Reading text:
Day By Day© by Chris Muir.

Thursday, March 09, 2006

At the movies

Okay, this post isn't actually about going to the movies, because that's something I never do, and it's not even about current movies, since one of them is 70 years old, but it is about three movies I've recently seen and want to comment on. Movie No. One: Have you ever seen San Francisco, the classic 1936 movie about the 1906 earthquake in San Francisco (and the movie that introduced the famous eponymous song)? If you haven't, you definitely should, and for a whole bunch of reasons. To begin with, April 18 is the 100th anniversary of the quake. (You can find some good websites here, here and here.) It was an extraordinary geological event. My next door neighbor when I grew up through the quake. Her house was relative undamaged, but she recalls that the fires, which were a couple of miles from her house, blazed so brightly you could read a newspaper by their light in the middle of the night. Anyway, San Francisco has, in my opinion, one of the best earthquake sequences ever filmed. Sure, the technique's a bit primitive, but it still packs a huge wallop -- something that may not be surprising if one considers that there may have been many involved in making the movie (filmed a mere 30 years after the quake) who actually experienced the quake or personally knew someone who had been there. The movie also has Clark Gable, as a Barbary Coast nightclub owner, Jeanette MacDonald, as the singing preacher's daughter whom Gable learns to love, and Spencer Tracy, as the fighting priest, which makes for a totally wonderful cast. Add to this a knock-out script by Anita Loos (of Gentleman Prefer Blondes fame, and herself a San Francisco native), which contains dialog like this:

Blackie Norton: Well sister, what's your racket? Mary Blake: I'm a singer! Blackie Norton: Let's see your legs! Mary Blake: I said, I'm a singer! Blackie Norton: All right, let's see your legs!

Data excerpt:
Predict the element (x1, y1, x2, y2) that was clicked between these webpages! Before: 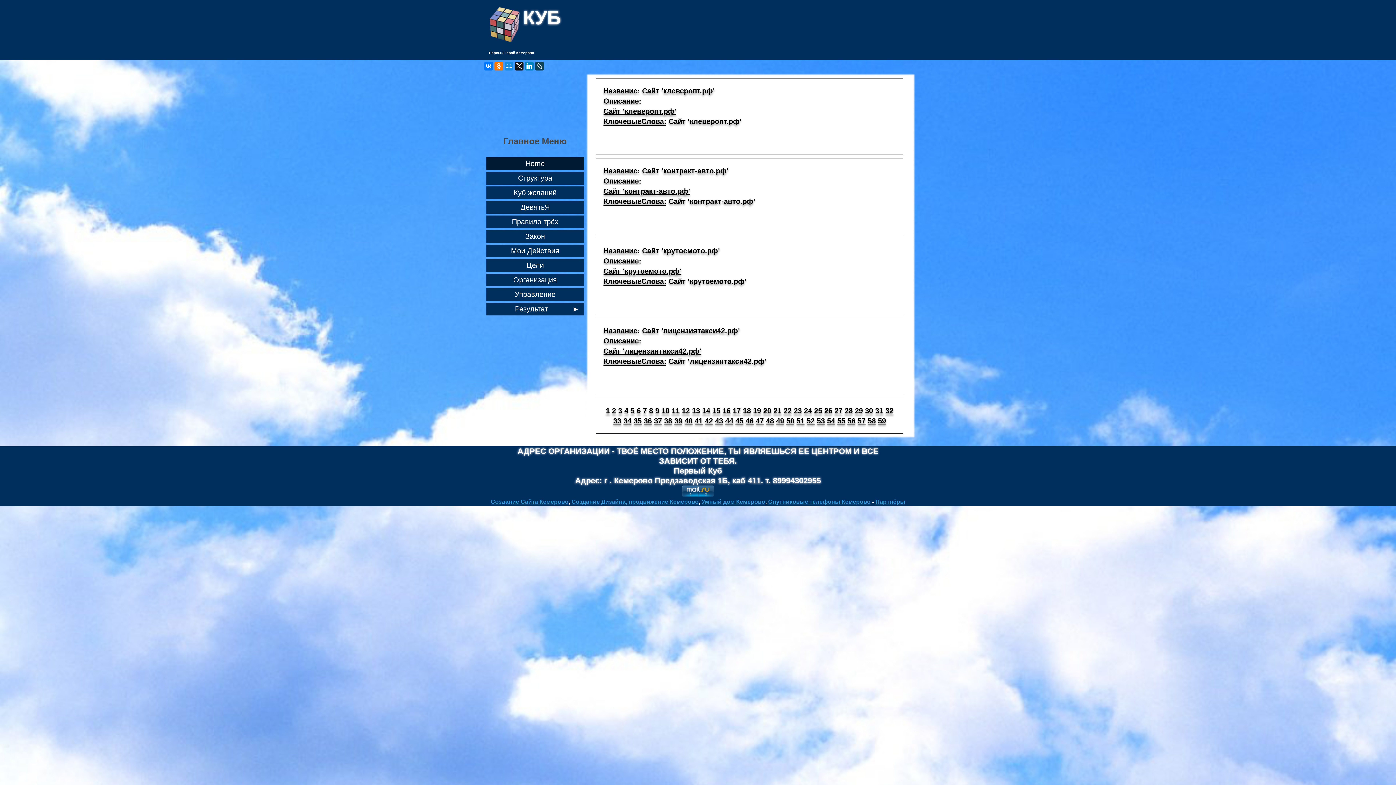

Work to do:
• a. In the movie post, who wrote the script for San Francisco?
• b. Copy word for word the part of the movie post starting with "Blackie Norton: Well" and going on through "right, let's see your legs!".

Solutions by task:
• a. Anita Loos

• b.
Blackie Norton: Well sister, what's your racket? Mary Blake: I'm a singer! Blackie Norton: Let's see your legs! Mary Blake: I said, I'm a singer! Blackie Norton: All right, let's see your legs!